Overall, the increases in city death rates amid this Omicron wave have been substantially less than the increases in the other core metrics. As of Thursday’s data, the moving average of deaths for the past seven days increased 35% from the moving averages of the previous four weeks. The case lines have had a strong upward trend, although the latest figures indicate that it could stabilize. It will likely take an extra week or two to determine if this is a vacation issue or a positive trend.
Could there be a rapid decline rather than a slow decline in cases, given the spread of vaccines in the city and improved protocols to begin in 2022? That is hope, although time will tell if that hope is translated into reality.

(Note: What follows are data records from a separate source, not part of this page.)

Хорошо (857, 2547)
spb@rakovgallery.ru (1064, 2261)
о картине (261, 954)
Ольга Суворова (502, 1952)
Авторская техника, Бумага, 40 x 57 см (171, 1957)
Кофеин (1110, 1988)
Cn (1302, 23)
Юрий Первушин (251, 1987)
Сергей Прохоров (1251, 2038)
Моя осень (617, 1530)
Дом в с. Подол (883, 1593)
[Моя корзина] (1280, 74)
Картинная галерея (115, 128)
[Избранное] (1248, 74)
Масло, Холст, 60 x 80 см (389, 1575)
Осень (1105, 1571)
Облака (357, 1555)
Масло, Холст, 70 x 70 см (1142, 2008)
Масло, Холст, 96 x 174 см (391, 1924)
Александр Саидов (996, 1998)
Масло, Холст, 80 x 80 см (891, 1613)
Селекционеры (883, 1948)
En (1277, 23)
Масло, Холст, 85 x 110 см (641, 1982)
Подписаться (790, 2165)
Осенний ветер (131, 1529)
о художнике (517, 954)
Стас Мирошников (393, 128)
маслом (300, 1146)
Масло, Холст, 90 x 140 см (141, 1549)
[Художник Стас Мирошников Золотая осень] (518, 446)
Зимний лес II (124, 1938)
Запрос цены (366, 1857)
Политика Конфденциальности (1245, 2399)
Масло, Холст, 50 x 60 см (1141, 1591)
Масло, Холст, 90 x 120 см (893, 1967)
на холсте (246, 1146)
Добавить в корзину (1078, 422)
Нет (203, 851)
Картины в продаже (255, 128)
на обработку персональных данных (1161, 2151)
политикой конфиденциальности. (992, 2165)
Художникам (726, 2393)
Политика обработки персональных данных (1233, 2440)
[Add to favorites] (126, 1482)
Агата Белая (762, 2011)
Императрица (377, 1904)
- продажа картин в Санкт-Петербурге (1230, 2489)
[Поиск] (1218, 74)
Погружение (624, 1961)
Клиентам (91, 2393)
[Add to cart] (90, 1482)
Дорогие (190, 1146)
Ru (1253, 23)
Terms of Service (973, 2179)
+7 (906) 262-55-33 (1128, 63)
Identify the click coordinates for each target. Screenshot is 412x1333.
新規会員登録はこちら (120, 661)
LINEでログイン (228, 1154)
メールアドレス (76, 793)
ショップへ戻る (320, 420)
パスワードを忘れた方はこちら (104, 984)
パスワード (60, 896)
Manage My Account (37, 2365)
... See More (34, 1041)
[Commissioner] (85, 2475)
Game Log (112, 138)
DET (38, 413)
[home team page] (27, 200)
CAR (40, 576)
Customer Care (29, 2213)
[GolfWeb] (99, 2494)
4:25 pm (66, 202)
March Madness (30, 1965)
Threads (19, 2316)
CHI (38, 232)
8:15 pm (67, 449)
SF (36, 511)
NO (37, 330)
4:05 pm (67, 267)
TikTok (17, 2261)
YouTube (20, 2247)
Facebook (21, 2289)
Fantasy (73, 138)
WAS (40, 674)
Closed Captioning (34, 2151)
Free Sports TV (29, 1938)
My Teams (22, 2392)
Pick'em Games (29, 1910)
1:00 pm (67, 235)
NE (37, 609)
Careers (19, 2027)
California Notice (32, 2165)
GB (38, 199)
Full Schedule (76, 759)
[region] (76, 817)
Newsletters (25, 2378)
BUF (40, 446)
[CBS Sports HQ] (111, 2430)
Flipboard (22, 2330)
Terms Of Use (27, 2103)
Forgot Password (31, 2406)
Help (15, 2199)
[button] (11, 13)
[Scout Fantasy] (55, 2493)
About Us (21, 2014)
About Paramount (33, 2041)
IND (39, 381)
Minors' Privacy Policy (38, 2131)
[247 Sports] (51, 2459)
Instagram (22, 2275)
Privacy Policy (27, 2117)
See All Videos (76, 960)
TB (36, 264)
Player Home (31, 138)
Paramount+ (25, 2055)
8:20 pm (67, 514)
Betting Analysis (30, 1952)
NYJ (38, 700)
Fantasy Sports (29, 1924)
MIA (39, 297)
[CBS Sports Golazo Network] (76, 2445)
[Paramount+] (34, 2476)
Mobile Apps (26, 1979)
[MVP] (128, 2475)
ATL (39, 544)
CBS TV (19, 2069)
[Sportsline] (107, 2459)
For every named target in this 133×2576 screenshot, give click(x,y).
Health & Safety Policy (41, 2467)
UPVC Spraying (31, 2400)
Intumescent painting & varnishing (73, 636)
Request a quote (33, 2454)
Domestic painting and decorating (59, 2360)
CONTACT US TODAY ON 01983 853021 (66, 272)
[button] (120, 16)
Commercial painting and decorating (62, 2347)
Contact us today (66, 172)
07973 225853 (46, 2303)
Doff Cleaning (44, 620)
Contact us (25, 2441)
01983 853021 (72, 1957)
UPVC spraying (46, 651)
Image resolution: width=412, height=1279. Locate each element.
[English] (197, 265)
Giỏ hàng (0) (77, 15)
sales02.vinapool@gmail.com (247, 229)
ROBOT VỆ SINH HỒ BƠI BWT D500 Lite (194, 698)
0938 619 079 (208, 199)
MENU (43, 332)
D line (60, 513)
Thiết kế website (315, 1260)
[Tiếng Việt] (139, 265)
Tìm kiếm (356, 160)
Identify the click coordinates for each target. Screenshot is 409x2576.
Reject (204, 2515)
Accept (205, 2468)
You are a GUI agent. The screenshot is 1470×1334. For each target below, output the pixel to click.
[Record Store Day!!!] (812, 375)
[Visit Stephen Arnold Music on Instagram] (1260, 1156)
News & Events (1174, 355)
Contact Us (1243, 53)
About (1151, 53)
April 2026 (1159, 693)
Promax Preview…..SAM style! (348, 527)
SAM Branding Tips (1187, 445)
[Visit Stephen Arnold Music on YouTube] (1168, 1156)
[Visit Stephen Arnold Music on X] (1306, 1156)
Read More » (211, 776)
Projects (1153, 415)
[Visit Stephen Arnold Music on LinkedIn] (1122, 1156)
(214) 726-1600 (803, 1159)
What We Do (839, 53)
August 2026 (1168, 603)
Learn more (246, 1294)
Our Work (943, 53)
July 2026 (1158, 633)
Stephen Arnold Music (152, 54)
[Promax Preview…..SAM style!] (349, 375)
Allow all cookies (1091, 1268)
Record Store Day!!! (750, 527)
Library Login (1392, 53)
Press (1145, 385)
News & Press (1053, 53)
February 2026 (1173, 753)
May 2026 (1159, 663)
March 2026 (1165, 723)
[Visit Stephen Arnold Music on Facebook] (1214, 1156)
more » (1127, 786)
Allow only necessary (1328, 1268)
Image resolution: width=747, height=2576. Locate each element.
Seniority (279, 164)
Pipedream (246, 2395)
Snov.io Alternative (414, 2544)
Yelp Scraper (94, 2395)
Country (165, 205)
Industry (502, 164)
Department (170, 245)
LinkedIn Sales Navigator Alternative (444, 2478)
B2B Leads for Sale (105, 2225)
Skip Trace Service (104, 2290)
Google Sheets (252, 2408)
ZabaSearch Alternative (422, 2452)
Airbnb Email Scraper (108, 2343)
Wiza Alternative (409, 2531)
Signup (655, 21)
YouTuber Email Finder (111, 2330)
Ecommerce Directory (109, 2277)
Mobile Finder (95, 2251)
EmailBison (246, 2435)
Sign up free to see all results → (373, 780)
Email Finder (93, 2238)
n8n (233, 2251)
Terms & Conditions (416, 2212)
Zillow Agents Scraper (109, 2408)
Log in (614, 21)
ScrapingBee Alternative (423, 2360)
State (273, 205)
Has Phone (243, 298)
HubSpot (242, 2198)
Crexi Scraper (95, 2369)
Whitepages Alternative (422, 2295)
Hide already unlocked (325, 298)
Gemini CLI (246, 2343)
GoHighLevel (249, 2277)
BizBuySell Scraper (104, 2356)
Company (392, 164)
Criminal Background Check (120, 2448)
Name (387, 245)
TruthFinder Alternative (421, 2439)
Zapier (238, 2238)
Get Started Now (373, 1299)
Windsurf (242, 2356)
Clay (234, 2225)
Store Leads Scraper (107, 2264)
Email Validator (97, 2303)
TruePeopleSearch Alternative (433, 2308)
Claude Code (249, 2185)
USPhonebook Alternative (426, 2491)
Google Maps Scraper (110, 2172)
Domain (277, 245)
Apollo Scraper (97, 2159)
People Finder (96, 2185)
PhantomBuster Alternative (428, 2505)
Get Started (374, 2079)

South Africa, where the variant first emerged in early November (although it was probably spreading before being detected), says its omicron peak appears to have passed without major increases in COVID deaths, which experts say is a promising news.
Ultimately, officials say the vaccines will quell the increases in hospitalizations and deaths associated with the omicron wave. That is why they urge calm at this time, and promote COVID vaccines and boosters for those who must receive them. That’s especially true for children, who have seen COVID hospitalizations skyrocket to record highs in New York, New Jersey and Connecticut of late.
New York Gov. Kathy Hochul acknowledged that people are exhausted by the pandemic, but pleaded with them to stay up-to-date with precautions and get vaccinated as the state pushes to overcome this winter surge without making it worse.
“Let us continue to use the tools that will protect ourselves, our children and our vulnerable loved ones from becoming seriously ill or hospitalized with COVID,” he said in a statement Wednesday. “Please get fully vaccinated, get the booster dose, wear a well-fitting non-cloth mask, and be careful when you are inside.”